Module 03 / 07 — Pilier 2 — Protection · ≈ 10 min
Défendre son patrimoine immatériel
Un savoir-faire, un fichier client, un procédé : la valeur d'une organisation est de plus en plus immatérielle — donc volable sans effraction. Tour d'horizon des menaces, du droit et des gestes qui protègent vraiment.
Toute organisation possède un patrimoine immatériel : savoir-faire, fichiers clients, données, réputation. Ce patrimoine est convoité — par la concurrence, par des États, par des criminels — et la loi ne le protège que si vous avez pris des mesures raisonnables pour le garder secret. La protection commence donc par un inventaire, pas par un antivirus.
Qu'est-ce qui mérite d'être protégé ?
On protège bien ses machines et ses locaux ; on protège mal ce qui ne se voit pas. Or la valeur d'une organisation tient de plus en plus à ses actifs immatériels : une recette, un procédé de fabrication, un algorithme, une liste de clients et de prix, un plan de développement, des résultats de recherche. Perdre l'un de ces actifs peut coûter plus cher que l'incendie d'un entrepôt — et ça ne laisse même pas de fumée.

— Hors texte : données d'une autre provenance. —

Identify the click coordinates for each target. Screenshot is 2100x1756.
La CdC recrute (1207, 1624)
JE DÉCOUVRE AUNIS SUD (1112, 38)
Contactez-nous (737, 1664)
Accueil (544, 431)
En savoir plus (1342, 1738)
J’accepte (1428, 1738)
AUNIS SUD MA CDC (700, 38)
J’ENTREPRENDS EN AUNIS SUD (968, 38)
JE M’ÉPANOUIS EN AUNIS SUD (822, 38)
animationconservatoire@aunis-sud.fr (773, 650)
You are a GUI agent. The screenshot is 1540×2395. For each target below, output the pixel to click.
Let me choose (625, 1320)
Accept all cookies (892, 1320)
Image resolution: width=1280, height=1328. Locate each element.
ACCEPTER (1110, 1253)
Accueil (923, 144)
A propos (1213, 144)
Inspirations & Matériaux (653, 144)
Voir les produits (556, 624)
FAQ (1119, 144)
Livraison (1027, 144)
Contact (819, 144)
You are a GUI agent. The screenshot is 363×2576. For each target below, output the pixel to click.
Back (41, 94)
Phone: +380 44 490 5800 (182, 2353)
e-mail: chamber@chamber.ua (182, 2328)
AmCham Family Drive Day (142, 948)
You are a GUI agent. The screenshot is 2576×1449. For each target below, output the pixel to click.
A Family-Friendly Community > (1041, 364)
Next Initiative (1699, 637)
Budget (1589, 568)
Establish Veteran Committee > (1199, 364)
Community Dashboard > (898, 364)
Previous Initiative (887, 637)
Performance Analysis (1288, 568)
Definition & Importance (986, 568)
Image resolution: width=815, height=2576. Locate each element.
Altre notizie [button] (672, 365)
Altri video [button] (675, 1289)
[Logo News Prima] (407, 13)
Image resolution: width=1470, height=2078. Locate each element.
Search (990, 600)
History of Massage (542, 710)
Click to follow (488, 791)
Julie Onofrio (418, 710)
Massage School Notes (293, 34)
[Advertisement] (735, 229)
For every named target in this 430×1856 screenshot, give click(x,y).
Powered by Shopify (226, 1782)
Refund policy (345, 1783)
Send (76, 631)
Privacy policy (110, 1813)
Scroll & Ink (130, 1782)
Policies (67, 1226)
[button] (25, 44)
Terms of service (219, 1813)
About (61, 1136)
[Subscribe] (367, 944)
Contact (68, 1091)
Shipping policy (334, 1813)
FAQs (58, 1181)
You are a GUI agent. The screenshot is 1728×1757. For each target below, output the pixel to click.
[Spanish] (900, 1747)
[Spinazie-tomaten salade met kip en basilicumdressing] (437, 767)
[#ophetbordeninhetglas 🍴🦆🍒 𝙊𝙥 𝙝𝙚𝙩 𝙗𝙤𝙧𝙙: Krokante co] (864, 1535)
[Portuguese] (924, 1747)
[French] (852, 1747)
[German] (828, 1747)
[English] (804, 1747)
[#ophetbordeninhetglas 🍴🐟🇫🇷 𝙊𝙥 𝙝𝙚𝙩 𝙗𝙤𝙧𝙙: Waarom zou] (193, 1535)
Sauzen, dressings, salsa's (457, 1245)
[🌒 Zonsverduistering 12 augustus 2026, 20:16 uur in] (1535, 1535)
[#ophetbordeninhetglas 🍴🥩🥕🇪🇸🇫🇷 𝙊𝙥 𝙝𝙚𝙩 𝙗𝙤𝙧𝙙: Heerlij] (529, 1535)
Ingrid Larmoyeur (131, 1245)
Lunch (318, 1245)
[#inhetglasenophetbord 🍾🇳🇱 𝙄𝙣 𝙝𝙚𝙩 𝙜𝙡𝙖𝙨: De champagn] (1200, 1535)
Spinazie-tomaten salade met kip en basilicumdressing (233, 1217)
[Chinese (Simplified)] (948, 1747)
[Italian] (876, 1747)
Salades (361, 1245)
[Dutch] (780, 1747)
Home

Le premier geste de protection est un inventaire honnête : quelles informations, si elles tombaient chez un concurrent ou dans la presse, nous feraient réellement mal ? C'est cette courte liste — pas tout — qui mérite des mesures renforcées.
Ce que dit le droit
Depuis la transposition d'une directive européenne, la Belgique dispose d'un cadre légal : la loi du 30 juillet 2018 sur les secrets d'affaires. Elle protège un savoir-faire ou une information commerciale à trois conditions : l'information est secrète, elle a une valeur commerciale parce qu'elle est secrète, et son détenteur a pris des mesures raisonnables pour la garder confidentielle. Ce dernier point est décisif : sans clause de confidentialité, sans restriction d'accès, sans précautions démontrables, la loi ne vous sera d'aucun secours.
Autour de ce socle gravitent d'autres règles : le RGPD pour les données personnelles, les obligations de cybersécurité pour les secteurs essentiels, et — depuis 2023 en Belgique — un mécanisme de filtrage des investissements étrangers dans les secteurs critiques, pour éviter que des actifs stratégiques ne soient rachetés par des acteurs hostiles.
D'où viennent les menaces ?
Des rapports récents évaluent le coût du vol de secrets commerciaux entre 1 et 3 % du PIB des économies avancées, et notent une explosion des attaques d'espionnage attribuées à des acteurs chinois : +150 % en 2024 selon les évaluations citées. L'espionnage économique moderne combine renseignement humain classique (recrutement de sources, faux profils sur les réseaux professionnels) et opérations cyber de grande ampleur — la campagne Salt Typhoon a ainsi compromis des infrastructures de télécommunications dans plus de 80 pays.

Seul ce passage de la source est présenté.